Anders Krisár’s works often focus on the human body. In his latest works, shown for the first time, Krisár has been working with a new material: Carrara marble. CFHILL interviewed the artist, who currently exhibits his works in one of our galleries at Västra Trädgårdsgatan.
How did you come to work with marble?
I like to work in different materials, and I wanted to try working in stone. For sculptors, marble is a very traditional material, like an element.
How did you find the artisans? Could you tell us a bit about them, both about their professional skills and–although I know it’s an ancient working practice–about your working relationship, particularly with regard to the fact that you leave the actual work to them.

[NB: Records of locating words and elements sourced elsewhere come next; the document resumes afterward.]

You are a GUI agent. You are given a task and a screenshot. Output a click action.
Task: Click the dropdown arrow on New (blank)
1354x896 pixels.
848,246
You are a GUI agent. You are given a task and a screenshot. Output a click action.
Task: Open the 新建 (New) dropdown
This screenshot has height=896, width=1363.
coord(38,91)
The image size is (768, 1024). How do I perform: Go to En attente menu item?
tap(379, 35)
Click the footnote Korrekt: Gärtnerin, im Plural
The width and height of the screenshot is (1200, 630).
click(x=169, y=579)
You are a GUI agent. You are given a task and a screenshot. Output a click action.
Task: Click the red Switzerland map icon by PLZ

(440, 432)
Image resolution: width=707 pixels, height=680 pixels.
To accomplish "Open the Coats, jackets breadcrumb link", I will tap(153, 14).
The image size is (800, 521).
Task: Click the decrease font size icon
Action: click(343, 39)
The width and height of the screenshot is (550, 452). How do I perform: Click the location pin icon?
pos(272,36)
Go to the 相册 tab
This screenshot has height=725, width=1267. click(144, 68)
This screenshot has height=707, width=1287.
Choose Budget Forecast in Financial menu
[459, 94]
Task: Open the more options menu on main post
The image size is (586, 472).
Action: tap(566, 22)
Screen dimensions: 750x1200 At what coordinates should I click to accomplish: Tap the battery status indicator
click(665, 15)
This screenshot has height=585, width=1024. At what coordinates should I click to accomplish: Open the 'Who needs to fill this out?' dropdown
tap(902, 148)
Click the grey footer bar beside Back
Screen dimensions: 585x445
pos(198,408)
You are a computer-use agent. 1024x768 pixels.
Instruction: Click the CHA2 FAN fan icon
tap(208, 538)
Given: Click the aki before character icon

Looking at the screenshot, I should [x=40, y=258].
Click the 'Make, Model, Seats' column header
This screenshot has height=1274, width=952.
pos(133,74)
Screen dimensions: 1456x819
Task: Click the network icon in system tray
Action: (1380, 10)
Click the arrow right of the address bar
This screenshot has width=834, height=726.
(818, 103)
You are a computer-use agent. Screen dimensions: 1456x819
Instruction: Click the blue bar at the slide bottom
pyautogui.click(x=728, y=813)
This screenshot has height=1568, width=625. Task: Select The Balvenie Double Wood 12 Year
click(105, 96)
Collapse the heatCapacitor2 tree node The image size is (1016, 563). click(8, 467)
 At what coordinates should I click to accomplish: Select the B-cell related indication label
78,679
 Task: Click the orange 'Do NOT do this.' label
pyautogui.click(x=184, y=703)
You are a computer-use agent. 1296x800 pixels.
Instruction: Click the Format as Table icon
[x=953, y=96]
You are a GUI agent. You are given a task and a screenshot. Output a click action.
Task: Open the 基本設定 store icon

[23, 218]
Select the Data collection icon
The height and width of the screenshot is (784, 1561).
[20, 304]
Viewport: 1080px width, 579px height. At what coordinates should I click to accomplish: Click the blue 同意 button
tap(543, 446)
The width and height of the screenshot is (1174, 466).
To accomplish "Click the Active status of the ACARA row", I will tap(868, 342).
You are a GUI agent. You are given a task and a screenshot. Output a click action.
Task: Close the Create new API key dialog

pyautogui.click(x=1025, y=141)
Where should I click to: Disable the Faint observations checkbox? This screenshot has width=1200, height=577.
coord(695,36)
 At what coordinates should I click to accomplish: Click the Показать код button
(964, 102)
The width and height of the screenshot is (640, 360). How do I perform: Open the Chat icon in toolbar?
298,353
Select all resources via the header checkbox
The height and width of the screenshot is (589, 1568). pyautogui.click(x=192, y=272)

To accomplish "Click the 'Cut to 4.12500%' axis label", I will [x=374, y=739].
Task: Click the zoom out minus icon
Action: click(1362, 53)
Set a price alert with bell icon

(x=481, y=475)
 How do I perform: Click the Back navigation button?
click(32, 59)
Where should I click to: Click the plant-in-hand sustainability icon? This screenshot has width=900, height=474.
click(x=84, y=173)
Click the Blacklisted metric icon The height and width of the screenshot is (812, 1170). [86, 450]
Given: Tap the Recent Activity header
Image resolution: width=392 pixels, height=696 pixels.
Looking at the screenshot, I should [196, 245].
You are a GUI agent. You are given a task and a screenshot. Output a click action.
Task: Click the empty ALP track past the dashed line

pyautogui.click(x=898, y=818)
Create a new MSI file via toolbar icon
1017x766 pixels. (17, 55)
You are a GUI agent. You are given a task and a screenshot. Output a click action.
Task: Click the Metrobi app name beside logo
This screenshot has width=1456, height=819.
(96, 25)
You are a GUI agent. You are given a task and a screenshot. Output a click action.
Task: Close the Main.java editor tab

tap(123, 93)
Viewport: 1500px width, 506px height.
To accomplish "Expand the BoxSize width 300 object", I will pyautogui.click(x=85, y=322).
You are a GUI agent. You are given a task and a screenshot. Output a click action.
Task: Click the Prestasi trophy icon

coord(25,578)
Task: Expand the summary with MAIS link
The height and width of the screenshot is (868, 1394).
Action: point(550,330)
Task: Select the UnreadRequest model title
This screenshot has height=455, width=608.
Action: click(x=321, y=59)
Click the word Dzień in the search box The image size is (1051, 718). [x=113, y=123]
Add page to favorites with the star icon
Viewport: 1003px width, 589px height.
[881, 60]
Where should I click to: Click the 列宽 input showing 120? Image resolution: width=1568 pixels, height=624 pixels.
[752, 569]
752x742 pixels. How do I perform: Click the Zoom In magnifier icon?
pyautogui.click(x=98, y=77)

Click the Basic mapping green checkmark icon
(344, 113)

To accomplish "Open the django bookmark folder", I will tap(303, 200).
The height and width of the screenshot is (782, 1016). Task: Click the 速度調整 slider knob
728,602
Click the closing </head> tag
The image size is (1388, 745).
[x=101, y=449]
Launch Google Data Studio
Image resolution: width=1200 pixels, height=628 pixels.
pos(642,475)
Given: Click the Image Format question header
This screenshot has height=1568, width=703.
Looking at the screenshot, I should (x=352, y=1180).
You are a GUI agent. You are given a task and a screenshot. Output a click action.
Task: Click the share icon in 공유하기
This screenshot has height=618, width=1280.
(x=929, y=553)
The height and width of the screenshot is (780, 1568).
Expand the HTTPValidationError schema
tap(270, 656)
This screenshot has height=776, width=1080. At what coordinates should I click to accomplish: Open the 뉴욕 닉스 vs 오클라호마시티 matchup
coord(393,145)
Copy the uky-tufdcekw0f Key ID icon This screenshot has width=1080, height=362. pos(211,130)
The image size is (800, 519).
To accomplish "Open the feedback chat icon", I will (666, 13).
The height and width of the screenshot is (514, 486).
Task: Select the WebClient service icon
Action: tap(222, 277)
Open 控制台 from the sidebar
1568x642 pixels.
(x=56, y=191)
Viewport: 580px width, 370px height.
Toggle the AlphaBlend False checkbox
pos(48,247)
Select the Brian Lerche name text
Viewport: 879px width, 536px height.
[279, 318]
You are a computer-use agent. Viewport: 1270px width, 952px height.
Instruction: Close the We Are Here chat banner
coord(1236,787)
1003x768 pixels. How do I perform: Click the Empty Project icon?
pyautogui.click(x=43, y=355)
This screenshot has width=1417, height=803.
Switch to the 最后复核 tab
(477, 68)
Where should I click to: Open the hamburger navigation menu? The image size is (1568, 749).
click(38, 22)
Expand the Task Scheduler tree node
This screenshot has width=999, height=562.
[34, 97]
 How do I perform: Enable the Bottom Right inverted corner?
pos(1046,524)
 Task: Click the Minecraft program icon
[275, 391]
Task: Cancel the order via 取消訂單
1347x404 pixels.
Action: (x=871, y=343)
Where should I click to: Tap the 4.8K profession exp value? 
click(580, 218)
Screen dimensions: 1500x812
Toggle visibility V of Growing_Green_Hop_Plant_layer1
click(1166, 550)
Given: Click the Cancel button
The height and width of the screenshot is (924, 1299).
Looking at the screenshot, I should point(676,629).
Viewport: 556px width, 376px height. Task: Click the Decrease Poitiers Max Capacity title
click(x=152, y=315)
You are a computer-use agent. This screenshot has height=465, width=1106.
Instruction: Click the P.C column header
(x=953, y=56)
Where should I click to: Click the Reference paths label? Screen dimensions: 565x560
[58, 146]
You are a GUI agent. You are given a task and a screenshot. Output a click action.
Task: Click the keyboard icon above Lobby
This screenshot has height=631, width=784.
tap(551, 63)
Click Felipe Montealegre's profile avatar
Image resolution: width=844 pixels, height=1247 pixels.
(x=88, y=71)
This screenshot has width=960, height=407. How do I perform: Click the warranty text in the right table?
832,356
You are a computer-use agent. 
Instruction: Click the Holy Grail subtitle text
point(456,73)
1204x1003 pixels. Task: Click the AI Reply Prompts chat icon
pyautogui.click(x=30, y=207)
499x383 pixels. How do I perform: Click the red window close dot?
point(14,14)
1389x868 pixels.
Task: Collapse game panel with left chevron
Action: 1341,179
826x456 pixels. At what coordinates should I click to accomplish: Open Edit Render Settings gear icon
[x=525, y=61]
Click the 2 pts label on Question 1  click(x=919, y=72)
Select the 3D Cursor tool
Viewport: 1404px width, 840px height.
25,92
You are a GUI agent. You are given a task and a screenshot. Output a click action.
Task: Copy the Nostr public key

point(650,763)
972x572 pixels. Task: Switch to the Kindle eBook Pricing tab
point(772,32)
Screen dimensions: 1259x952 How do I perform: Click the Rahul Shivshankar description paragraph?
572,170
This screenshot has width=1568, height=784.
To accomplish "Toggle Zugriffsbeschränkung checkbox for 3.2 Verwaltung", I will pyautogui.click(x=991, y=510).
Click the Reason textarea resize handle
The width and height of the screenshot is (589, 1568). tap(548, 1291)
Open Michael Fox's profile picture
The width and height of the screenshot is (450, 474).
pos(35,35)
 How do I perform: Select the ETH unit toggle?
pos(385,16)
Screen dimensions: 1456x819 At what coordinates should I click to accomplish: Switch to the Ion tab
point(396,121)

I got in touch with the artisans after carrying out some rather meticulous research. I spent a lot of time Googling and looking at different stone sculptures, trying to figure out where they had been made. I work with a stonemasonry in Pietrasanta (Italy), where the profession has been passed down through generations. The artisans there are extremely knowledgeable. The fact that I don’t do the work personally seems irrelevant to me. The artisans and I work as a team. Sometimes, they consider a work to be finished when I think it’s only half-way done. In the process, I contribute vision and seeing, and my process begins in those details.
One of your works is abstract—at least it seems to be. Will you continue to explore the abstract from now on?
I don’t regard this work (Untitled #2, 2017) as abstract at all, it’s figurative just like all the others. But I do understand that the work might seem abstract if you’re not familiar with the story behind it.
Untitled #2 (2017) represents the negative mask of my mother, whittled out from a marble boulder, with the chiseled remains gathered into a pile of material and gravel inside the same boulder it was carved from.
You’ve focused on the human body for a long time, on an ideal body of sorts that has been cut in half. Could you describe the difference between the various materials you’ve used? Do they give rise to any differences in meaning?
I don’t know about an ideal body, but the human body, the physical existence, interests me a lot. In contrast to polyester, wax, or bronze, a work made of stone is created by reducing material to produce the motif (instead of the other way around). This is in itself interesting to me, and it gives rise to a certain significance. I am fascinated by the fact that marble comes from limestone, the same substance that our bones are made of, as well. In some works, the message and the material (marble for instance) go hand in hand, as in Untitled #1, 2017 and Untitled #2, 2017. This meaning would have been lost if I’d used some other material.
Half Girl (right), 2018, marble, 47 x 23 x 18,5 cm, edition of 3 + 2 AP.
Half Torso, 2017, marble, 39,5 x 39,5 x 20,5 cm, edition of 3 + 2 AP.